Problems to work on
#1 In the s390 clock patch, what does the change give for free besides removing NO_IDLE_HZ?
#2 Write the next part of the s390 clock patch, starting after its last line.

[S390] Convert s390 to GENERIC_CLOCKEVENTS.

This way we get rid of s390's NO_IDLE_HZ and use the generic dynticks
variant instead. In addition we get high resolution timers for free.

Signed-off-by: Martin Schwidefsky <schwidefsky@de.ibm.com>
Signed-off-by: Heiko Carstens <heiko.carstens@de.ibm.com>
diff --git a/arch/s390/Kconfig b/arch/s390/Kconfig
index da6ea64..f6a68e1 100644
--- a/arch/s390/Kconfig
+++ b/arch/s390/Kconfig
@@ -43,6 +43,9 @@
 config GENERIC_TIME
 	def_bool y
 
+config GENERIC_CLOCKEVENTS
+	def_bool y
+
 config GENERIC_BUG
 	bool
 	depends on BUG
@@ -73,6 +76,8 @@
 
 comment "Processor type and features"
 
+source "kernel/time/Kconfig"
+
 config 64BIT
 	bool "64 bit kernel"
 	help
@@ -487,25 +492,6 @@
 
 source kernel/Kconfig.hz
 
-config NO_IDLE_HZ
-	bool "No HZ timer ticks in idle"
-	help
-	  Switches the regular HZ timer off when the system is going idle.
-	  This helps z/VM to detect that the Linux system is idle. VM can
-	  then "swap-out" this guest which reduces memory usage. It also
-	  reduces the overhead of idle systems.
-
-	  The HZ timer can be switched on/off via /proc/sys/kernel/hz_timer.
-	  hz_timer=0 means HZ timer is disabled. hz_timer=1 means HZ
-	  timer is active.
-
-config NO_IDLE_HZ_INIT
-	bool "HZ timer in idle off by default"
-	depends on NO_IDLE_HZ
-	help
-	  The HZ timer is switched off in idle by default. That means the
-	  HZ timer is already disabled at boot time.
-
 config S390_HYPFS_FS
 	bool "s390 hypervisor file system support"

Element and text location data
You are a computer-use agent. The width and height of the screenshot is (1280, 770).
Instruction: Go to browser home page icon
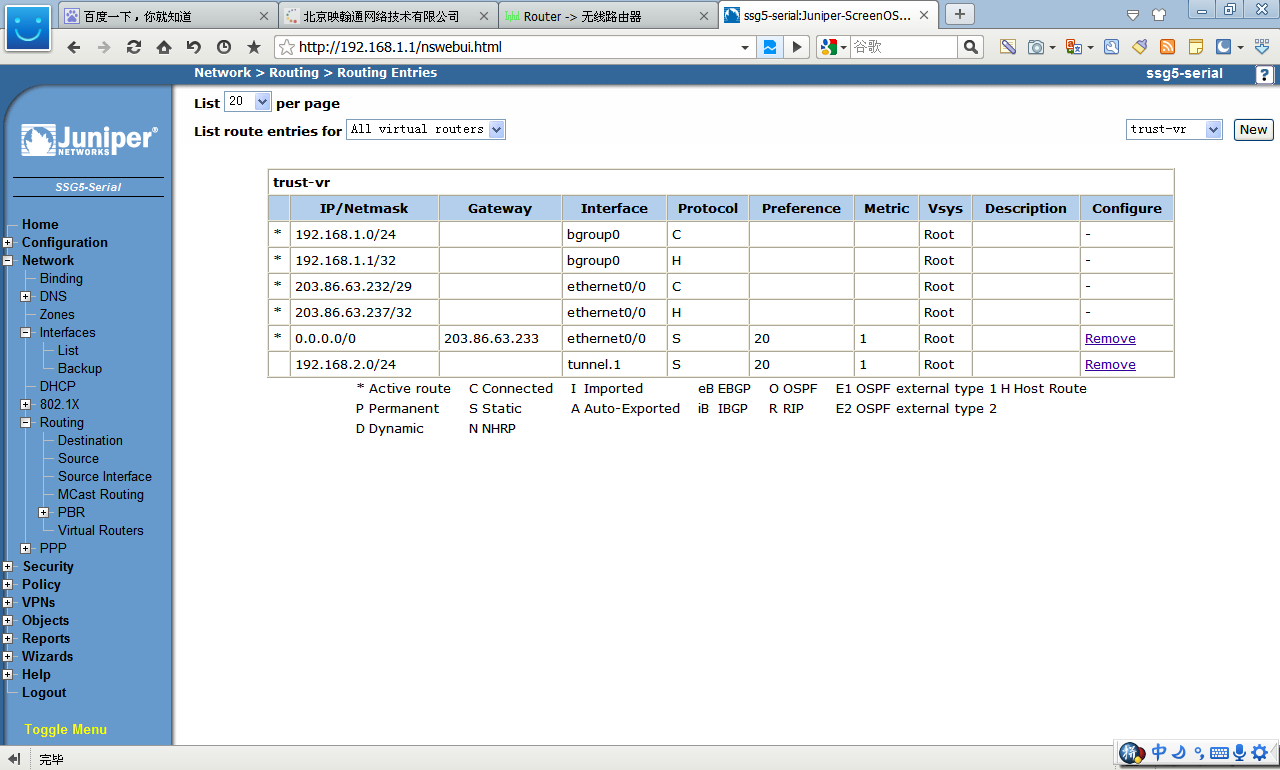click(164, 47)
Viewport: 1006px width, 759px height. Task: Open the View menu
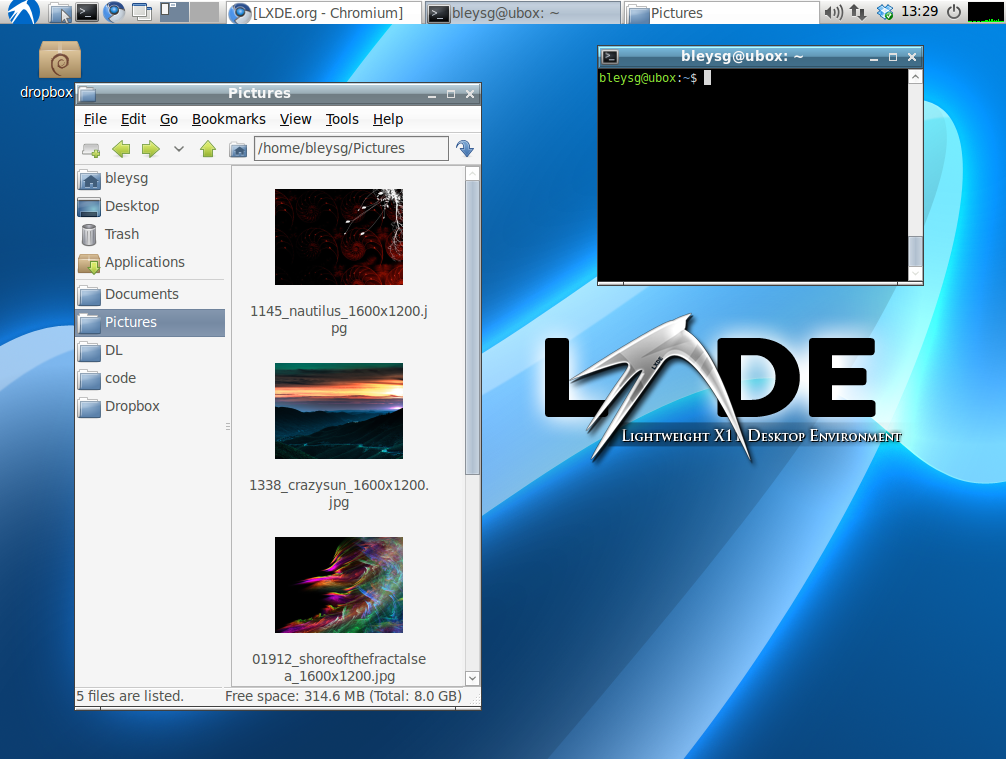(x=295, y=119)
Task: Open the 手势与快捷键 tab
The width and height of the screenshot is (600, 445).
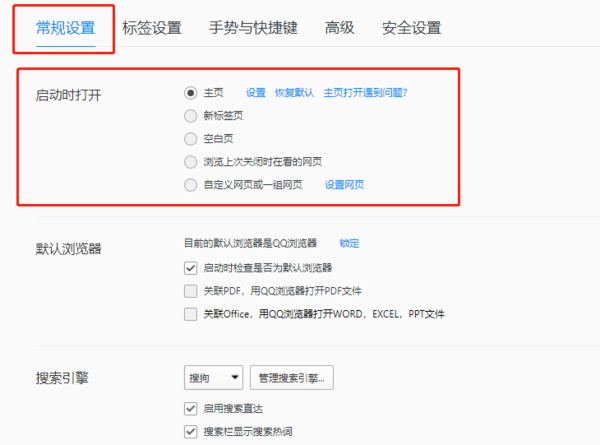Action: (253, 28)
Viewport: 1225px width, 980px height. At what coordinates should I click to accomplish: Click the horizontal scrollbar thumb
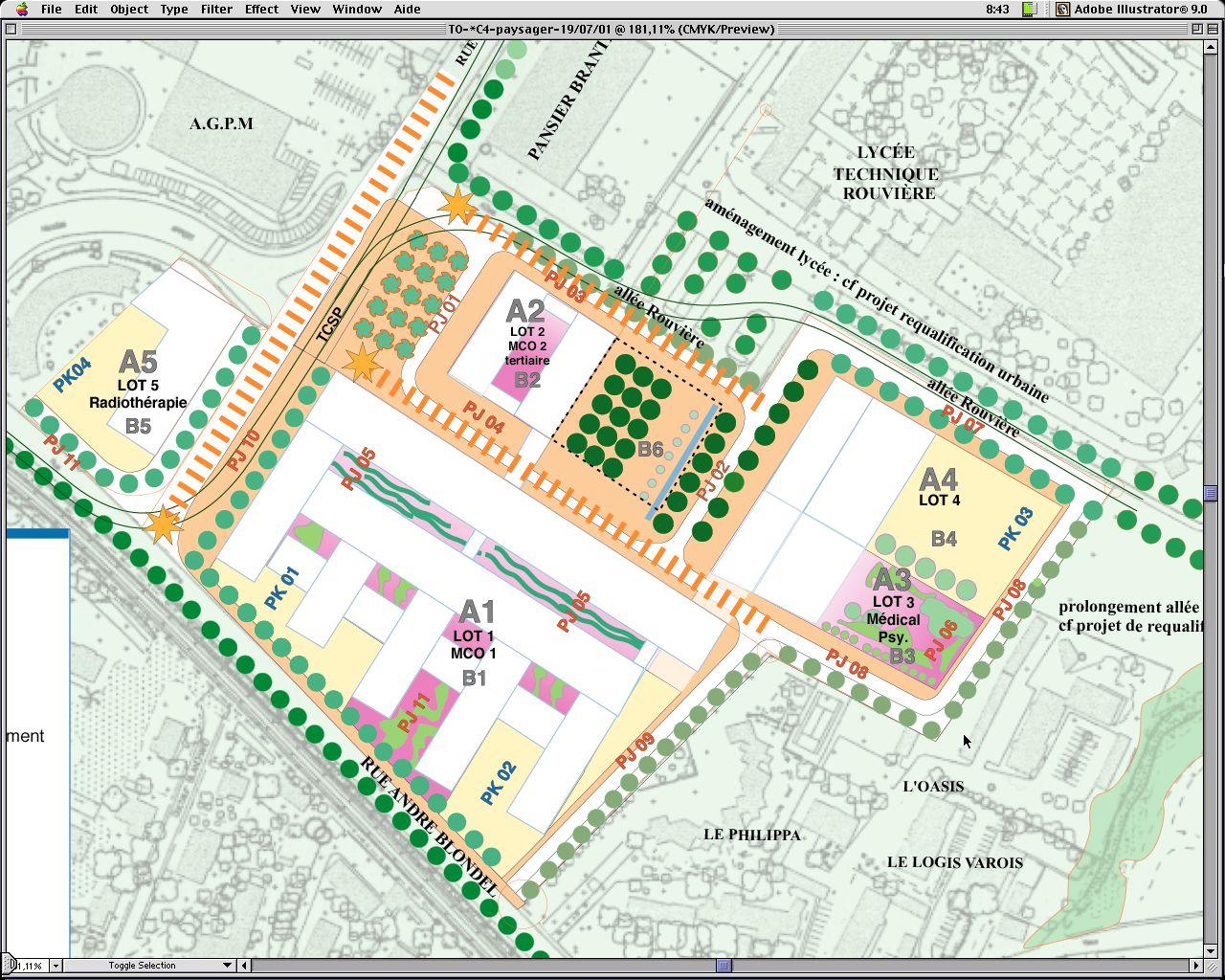[x=724, y=966]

Answers for the tasks
#1 High resolution timers.

#2
 	select SYS_HYPERVISOR
diff --git a/arch/s390/kernel/process.c b/arch/s390/kernel/process.c
index eb768ce8..df03324 100644
--- a/arch/s390/kernel/process.c
+++ b/arch/s390/kernel/process.c
@@ -36,6 +36,7 @@
 #include <linux/module.h>
 #include <linux/notifier.h>
 #include <linux/utsname.h>
+#include <linux/tick.h>
 #include <asm/uaccess.h>
 #include <asm/pgtable.h>
 #include <asm/system.h>
@@ -167,9 +168,10 @@
 void cpu_idle(void)
 {
 	for (;;) {
+		tick_nohz_stop_sched_tick();
 		while (!need_resched())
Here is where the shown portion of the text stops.